=== SUPPLIED TEXT ===
As far as position specific strategies, that means lay offs, something the city has already done this year.

Matheson said that in March four positions were eliminated and one other was reduced to half time because “that’s when it became clear our permit revenue was tanking … commercial, residential, land use, business license fees (were disappearing).”

The budget proposes eliminating five more positions, including that of the economic development manager, a job that was added little more than a year and has been paid for by the utility tax that has been in place since early 2008.

“We’ve focused the reductions in specific departments where revenue and workload is down,” Matheson said. “The proposed budget protects our core services like public safety and infrastructure maintenance.”

One area that takes a significant hit in this budget proposal, Matheson explained, is the capital investment fund.

“It eliminates all transfers to the (capital improvement program) by 2011,” he said. “What that means is that if the city wants to achieve its dreams of building roads, building parks, building a town center, we’re going to have to rely more on federal and state grants and earmarks and voter approved bonds that are backed by guaranteed revenue sources.”

Matheson said the budget proposal also recommends the Council consider adopting a $20 vehicle license fee, which the city is allowed to do without a public vote through the creation of a transportation business district, which “other than recommending we look at a vehicle license fee because the 2010 budget doesn’t assume one, I just lay out to the Council what their revenue options are if they want to avoid any of the reductions.”

There are some other options for generating revenue due to banked taxing capacity in property and utility taxes but it could be difficult to ask the council to tax residents more when they, too, have been hurt by the recession.

And yet, there could be still more bad news, Matheson said.

“We can’t talk about the budget without talking about Initiative 1033,” he said. “If it passes, it won’t affect us in 2010, but it will start to affect us in 2011.”

Hendrickson described I-1033 as “the vulture that’s hovering over this whole forecast.”

“Without 1033, the general fund does OK and we’re still able to pay our debt service,” Hendrickson said. “If 1033 passes, we don’t anticipate being able to pay our debt service because we don’t anticipate REET going up for the next four or five years. It just blows up our debt service fund.”

If the Tim Eyman sponsored initiative which would limit general fund revenue, as Matheson explained it, to growth by population plus inflation for Covington “that would be about zero percent right now.”

“The positive is if 1033 does not pass, I think we’ll be OK letting the economy recover on its own,” Hendrickson said. “We’ll be able to support the core services and move forward without any drastic strategies. If 1033 passes, we’ll have to develop a whole new strategy in how to work with that. Without (the vehicle license fee) the street fund is in tough straights and that’s going to be a big hit to maintenance.”

The City Council will have time to consider the proposed budget and will pass a final budget by the end of the year.

Hendrickson said the council members are well aware of the city’s challenges, thanks to Matheson’s leadership, but it’s still not easy.

“I’ve been in this business a long time and this is about the toughest budget I’ve ever seen,” Hendrickson said.
=== RECORDS ===
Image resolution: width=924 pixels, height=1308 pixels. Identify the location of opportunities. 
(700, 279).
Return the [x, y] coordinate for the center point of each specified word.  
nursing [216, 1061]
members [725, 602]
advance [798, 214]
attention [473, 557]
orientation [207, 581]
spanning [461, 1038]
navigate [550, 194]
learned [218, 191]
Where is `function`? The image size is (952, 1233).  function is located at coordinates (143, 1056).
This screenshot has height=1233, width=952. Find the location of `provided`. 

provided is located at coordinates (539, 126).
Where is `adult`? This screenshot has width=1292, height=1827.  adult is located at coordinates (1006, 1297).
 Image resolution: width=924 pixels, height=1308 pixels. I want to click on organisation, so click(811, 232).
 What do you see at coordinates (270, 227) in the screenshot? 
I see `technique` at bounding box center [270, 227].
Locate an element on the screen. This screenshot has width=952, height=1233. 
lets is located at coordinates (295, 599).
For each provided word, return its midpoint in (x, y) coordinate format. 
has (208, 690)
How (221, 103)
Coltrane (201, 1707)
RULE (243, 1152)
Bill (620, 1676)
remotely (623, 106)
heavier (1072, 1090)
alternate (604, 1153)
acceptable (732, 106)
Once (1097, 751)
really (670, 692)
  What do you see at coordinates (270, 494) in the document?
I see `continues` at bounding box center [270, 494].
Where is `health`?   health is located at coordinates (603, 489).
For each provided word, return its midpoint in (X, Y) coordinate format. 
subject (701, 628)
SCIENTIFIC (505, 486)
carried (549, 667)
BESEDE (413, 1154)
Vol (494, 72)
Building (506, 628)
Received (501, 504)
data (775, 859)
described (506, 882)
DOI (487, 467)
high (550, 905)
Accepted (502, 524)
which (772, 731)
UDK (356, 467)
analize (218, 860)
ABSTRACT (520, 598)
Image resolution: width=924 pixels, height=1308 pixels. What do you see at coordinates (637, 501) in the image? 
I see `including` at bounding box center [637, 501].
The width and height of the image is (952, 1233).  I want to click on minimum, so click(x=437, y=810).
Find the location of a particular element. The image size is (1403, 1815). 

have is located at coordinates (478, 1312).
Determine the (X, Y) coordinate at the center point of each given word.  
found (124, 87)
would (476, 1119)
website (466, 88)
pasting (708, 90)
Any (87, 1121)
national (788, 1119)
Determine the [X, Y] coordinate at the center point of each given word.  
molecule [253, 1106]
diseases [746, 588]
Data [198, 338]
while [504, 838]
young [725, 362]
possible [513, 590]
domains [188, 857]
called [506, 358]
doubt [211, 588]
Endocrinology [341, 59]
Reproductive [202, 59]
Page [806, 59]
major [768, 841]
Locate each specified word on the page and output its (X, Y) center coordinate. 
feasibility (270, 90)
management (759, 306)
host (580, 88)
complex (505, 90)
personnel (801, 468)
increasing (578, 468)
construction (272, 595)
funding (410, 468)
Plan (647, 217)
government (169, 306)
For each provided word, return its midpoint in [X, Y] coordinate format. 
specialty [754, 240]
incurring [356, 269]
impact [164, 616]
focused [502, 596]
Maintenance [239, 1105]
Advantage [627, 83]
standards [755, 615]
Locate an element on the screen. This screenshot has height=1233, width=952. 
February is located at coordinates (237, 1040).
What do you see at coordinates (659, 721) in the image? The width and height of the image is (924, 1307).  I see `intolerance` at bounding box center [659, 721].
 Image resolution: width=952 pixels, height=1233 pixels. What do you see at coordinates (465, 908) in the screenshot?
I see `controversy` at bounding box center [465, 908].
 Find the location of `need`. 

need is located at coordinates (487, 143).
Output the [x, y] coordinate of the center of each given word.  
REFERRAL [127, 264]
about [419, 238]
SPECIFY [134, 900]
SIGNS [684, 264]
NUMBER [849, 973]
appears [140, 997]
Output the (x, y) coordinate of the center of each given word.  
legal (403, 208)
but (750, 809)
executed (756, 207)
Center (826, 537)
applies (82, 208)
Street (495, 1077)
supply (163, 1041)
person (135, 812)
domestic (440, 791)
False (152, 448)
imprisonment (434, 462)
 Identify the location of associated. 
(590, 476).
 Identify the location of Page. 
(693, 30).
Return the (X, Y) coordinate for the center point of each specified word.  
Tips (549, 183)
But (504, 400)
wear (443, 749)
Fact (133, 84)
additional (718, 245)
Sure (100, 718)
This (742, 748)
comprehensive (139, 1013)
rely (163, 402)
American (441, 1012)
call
===
Reproduce verbatim the portion of the budget article that begins with the words "Matheson said that" and ends after the words "since early 2008.".

**ANSWER TO THE EXERCISE**:
Matheson said that in March four positions were eliminated and one other was reduced to half time because “that’s when it became clear our permit revenue was tanking … commercial, residential, land use, business license fees (were disappearing).”

The budget proposes eliminating five more positions, including that of the economic development manager, a job that was added little more than a year and has been paid for by the utility tax that has been in place since early 2008.